Source records START

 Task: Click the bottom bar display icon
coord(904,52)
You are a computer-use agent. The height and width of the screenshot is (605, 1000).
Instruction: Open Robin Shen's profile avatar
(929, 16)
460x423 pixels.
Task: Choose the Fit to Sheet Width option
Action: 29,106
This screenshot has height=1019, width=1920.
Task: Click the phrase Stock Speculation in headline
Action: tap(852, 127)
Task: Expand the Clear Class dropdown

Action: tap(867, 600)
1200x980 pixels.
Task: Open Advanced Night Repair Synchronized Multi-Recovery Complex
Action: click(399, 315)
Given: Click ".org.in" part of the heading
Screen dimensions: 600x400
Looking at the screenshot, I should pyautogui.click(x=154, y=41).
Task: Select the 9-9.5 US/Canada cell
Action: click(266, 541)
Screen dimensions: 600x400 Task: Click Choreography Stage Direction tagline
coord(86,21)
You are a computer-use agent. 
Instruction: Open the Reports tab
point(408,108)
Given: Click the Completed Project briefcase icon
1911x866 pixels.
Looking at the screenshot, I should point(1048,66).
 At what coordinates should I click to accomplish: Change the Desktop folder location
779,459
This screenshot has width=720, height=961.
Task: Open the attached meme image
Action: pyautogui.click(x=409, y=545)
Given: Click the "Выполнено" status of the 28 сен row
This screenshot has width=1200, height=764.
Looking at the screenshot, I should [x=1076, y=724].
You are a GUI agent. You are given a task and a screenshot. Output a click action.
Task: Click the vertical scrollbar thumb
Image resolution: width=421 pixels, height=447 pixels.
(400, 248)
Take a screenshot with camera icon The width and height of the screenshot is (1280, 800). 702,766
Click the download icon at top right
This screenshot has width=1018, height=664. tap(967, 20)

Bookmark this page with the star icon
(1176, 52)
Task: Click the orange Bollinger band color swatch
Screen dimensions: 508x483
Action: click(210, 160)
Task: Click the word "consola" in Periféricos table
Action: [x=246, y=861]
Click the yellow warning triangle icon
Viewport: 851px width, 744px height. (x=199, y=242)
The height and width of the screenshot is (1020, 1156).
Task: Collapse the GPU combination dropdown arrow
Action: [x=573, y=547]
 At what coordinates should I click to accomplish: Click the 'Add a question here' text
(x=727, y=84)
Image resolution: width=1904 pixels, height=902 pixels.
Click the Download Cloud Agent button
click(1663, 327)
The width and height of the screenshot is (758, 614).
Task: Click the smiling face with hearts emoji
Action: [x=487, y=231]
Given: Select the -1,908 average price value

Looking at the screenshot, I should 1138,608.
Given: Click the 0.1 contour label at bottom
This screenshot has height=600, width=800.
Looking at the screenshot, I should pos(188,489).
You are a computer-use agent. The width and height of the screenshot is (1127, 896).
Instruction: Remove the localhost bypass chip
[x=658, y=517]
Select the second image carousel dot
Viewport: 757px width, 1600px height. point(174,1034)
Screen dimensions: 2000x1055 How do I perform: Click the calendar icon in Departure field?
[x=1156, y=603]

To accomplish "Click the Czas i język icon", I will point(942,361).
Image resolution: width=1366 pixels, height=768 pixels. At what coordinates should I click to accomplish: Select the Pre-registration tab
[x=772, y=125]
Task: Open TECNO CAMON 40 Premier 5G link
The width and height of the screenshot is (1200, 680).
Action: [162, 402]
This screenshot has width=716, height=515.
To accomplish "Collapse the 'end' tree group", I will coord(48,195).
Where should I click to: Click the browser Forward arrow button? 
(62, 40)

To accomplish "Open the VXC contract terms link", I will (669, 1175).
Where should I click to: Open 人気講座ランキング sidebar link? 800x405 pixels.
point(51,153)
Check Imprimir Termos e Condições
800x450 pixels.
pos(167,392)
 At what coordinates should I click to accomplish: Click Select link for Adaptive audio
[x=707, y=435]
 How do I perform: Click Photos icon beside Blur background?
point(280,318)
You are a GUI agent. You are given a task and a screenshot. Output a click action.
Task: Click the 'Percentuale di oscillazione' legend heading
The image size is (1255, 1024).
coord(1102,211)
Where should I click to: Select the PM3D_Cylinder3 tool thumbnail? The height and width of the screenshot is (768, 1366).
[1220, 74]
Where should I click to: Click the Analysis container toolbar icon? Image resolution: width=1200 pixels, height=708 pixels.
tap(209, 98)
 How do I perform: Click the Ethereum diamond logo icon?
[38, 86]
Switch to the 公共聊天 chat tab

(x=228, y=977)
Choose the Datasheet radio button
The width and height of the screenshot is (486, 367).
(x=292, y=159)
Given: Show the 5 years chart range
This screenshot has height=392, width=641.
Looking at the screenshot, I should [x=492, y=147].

Source records END

■ What the task asks
Your response should consist of the data above, duplicated exactly.

■ The completed task
 Task: Click the bottom bar display icon
coord(904,52)
You are a computer-use agent. The height and width of the screenshot is (605, 1000).
Instruction: Open Robin Shen's profile avatar
(929, 16)
460x423 pixels.
Task: Choose the Fit to Sheet Width option
Action: 29,106
This screenshot has height=1019, width=1920.
Task: Click the phrase Stock Speculation in headline
Action: tap(852, 127)
Task: Expand the Clear Class dropdown

Action: tap(867, 600)
1200x980 pixels.
Task: Open Advanced Night Repair Synchronized Multi-Recovery Complex
Action: click(399, 315)
Given: Click ".org.in" part of the heading
Screen dimensions: 600x400
Looking at the screenshot, I should pyautogui.click(x=154, y=41).
Task: Select the 9-9.5 US/Canada cell
Action: click(266, 541)
Screen dimensions: 600x400 Task: Click Choreography Stage Direction tagline
coord(86,21)
You are a computer-use agent. 
Instruction: Open the Reports tab
point(408,108)
Given: Click the Completed Project briefcase icon
1911x866 pixels.
Looking at the screenshot, I should point(1048,66).
 At what coordinates should I click to accomplish: Change the Desktop folder location
779,459
This screenshot has width=720, height=961.
Task: Open the attached meme image
Action: pyautogui.click(x=409, y=545)
Given: Click the "Выполнено" status of the 28 сен row
This screenshot has width=1200, height=764.
Looking at the screenshot, I should [x=1076, y=724].
You are a GUI agent. You are given a task and a screenshot. Output a click action.
Task: Click the vertical scrollbar thumb
Image resolution: width=421 pixels, height=447 pixels.
(400, 248)
Take a screenshot with camera icon The width and height of the screenshot is (1280, 800). 702,766
Click the download icon at top right
This screenshot has width=1018, height=664. tap(967, 20)

Bookmark this page with the star icon
(1176, 52)
Task: Click the orange Bollinger band color swatch
Screen dimensions: 508x483
Action: click(210, 160)
Task: Click the word "consola" in Periféricos table
Action: [x=246, y=861]
Click the yellow warning triangle icon
Viewport: 851px width, 744px height. (x=199, y=242)
The height and width of the screenshot is (1020, 1156).
Task: Collapse the GPU combination dropdown arrow
Action: [x=573, y=547]
 At what coordinates should I click to accomplish: Click the 'Add a question here' text
(x=727, y=84)
Image resolution: width=1904 pixels, height=902 pixels.
Click the Download Cloud Agent button
click(1663, 327)
The width and height of the screenshot is (758, 614).
Task: Click the smiling face with hearts emoji
Action: [x=487, y=231]
Given: Select the -1,908 average price value

Looking at the screenshot, I should 1138,608.
Given: Click the 0.1 contour label at bottom
This screenshot has height=600, width=800.
Looking at the screenshot, I should pos(188,489).
You are a computer-use agent. The width and height of the screenshot is (1127, 896).
Instruction: Remove the localhost bypass chip
[x=658, y=517]
Select the second image carousel dot
Viewport: 757px width, 1600px height. point(174,1034)
Screen dimensions: 2000x1055 How do I perform: Click the calendar icon in Departure field?
[x=1156, y=603]

To accomplish "Click the Czas i język icon", I will point(942,361).
Image resolution: width=1366 pixels, height=768 pixels. At what coordinates should I click to accomplish: Select the Pre-registration tab
[x=772, y=125]
Task: Open TECNO CAMON 40 Premier 5G link
The width and height of the screenshot is (1200, 680).
Action: [162, 402]
This screenshot has width=716, height=515.
To accomplish "Collapse the 'end' tree group", I will coord(48,195).
Where should I click to: Click the browser Forward arrow button? 
(62, 40)

To accomplish "Open the VXC contract terms link", I will (669, 1175).
Where should I click to: Open 人気講座ランキング sidebar link? 800x405 pixels.
point(51,153)
Check Imprimir Termos e Condições
800x450 pixels.
pos(167,392)
 At what coordinates should I click to accomplish: Click Select link for Adaptive audio
[x=707, y=435]
 How do I perform: Click Photos icon beside Blur background?
point(280,318)
You are a GUI agent. You are given a task and a screenshot. Output a click action.
Task: Click the 'Percentuale di oscillazione' legend heading
The image size is (1255, 1024).
coord(1102,211)
Where should I click to: Select the PM3D_Cylinder3 tool thumbnail? The height and width of the screenshot is (768, 1366).
[1220, 74]
Where should I click to: Click the Analysis container toolbar icon? Image resolution: width=1200 pixels, height=708 pixels.
tap(209, 98)
 How do I perform: Click the Ethereum diamond logo icon?
[38, 86]
Switch to the 公共聊天 chat tab

(x=228, y=977)
Choose the Datasheet radio button
The width and height of the screenshot is (486, 367).
(x=292, y=159)
Given: Show the 5 years chart range
This screenshot has height=392, width=641.
Looking at the screenshot, I should [x=492, y=147].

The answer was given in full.